While the EPA points to uncertainties in the estimates, assigning a number to monetize health benefits is “very defensible” because of the vast number of studies that allow economists to estimate ranges of health impacts in terms of monetary value, McCabe said.
In the past, when the EPA felt like it could not rigorously assign a number to either cost or health benefit, “it would say so,” McCabe said.
The EPA has received the letter and will respond through the proper channels, an EPA spokesperson told ABC News.
PM2.5 and ozone — soot and smog — are two of the most dangerous and widespread pollutants in the U.S., according to health and environmental policy experts. They are produced by a number of sources, including emissions from vehicles, power plants, the agriculture industry and oil refineries.
The agency is still considering the impacts that fine particulate matter and ozone emissions have on human health, like it “always has,” but that it will not be monetizing the impacts “at this time,” an EPA spokesperson told ABC News last month.
“EPA is fully committed to its core mission of protecting human health and the environment by relying on gold standard science, not the approval of so-called environmental groups that are funded by far-left activists,” the EPA spokesperson said.

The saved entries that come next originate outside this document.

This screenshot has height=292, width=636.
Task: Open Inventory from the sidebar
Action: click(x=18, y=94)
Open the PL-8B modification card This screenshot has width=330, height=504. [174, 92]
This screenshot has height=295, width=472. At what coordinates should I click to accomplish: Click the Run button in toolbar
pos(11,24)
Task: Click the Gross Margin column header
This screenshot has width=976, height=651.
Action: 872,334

The new EPA rule could prove dangerous to human health in the future because it will make it easier for the Trump administration to weaken air pollution controls, the experts who spoke with ABC News said. The EPA will only have the cost to industry to consider when making policy decisions without factoring in the benefits to health, the experts said.
“There will be nothing on the health side to balance them,” McCabe said. “That will make rules much easier to justify from a cost benefit perspective, because all you will see is the costs.”

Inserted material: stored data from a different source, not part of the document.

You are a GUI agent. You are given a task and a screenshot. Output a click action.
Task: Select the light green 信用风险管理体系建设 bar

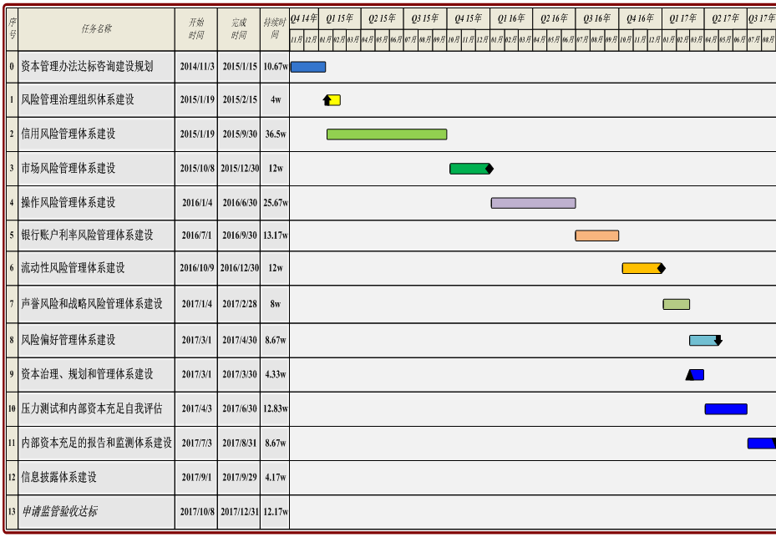coord(387,134)
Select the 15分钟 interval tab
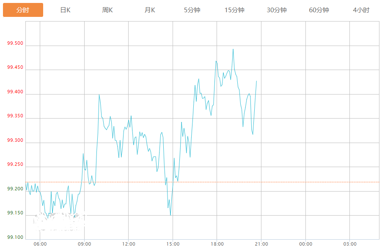The image size is (382, 246). point(234,10)
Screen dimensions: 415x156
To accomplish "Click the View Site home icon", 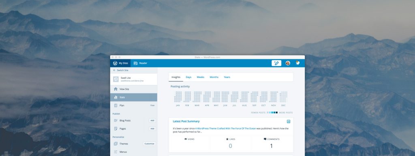I will click(x=116, y=89).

In its regulatory impact analysis published in January 2024, the EPA calculated the benefit avoided morbidities and premature death in the year 2032 as worth between $22 billion and $46 billion. In February 2024, when the EPA tightened the amount of PM2.5 that could be emitted by industrial facilities, it estimated that the rule would prevent up to 4,500 premature deaths by 2032.
This data will no longer be considered under the new rule.
“It’s not even estimating how many deaths that is, even though the models for doing both things have been very well established for a long, long time,” Revesz said.